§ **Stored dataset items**
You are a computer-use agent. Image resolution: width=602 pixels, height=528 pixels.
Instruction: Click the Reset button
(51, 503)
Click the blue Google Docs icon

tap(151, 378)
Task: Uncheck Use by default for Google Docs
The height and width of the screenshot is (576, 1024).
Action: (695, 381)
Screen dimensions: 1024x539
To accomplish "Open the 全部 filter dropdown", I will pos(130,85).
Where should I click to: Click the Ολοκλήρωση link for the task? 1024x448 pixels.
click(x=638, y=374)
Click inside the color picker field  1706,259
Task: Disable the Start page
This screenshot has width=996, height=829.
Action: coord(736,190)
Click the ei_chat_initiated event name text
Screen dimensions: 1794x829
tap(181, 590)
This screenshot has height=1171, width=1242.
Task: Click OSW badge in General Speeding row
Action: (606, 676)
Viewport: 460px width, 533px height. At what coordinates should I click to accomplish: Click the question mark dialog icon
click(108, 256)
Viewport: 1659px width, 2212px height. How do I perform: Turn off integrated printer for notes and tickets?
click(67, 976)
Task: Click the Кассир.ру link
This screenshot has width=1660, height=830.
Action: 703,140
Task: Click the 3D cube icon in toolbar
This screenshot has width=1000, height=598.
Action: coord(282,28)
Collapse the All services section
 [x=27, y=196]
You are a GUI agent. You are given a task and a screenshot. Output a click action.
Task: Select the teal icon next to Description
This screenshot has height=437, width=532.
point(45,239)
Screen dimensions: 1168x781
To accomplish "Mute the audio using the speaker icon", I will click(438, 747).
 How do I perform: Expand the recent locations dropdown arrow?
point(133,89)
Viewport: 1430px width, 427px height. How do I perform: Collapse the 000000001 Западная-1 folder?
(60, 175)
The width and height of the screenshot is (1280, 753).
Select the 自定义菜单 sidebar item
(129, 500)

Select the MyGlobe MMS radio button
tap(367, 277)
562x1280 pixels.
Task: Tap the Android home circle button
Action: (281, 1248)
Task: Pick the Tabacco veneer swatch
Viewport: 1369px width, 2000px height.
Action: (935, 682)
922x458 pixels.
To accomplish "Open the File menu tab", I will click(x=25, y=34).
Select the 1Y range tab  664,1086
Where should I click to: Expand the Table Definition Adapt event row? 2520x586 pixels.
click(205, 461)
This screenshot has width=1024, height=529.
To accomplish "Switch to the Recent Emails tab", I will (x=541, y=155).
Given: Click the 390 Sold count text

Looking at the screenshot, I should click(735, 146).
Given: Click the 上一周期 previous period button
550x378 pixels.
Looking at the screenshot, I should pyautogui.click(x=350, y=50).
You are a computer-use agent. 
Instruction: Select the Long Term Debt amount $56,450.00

§ **What to work on**
If a line of the records above holds the string "agent", count it; then state only how many such lines there are.

§ **Answer below**
3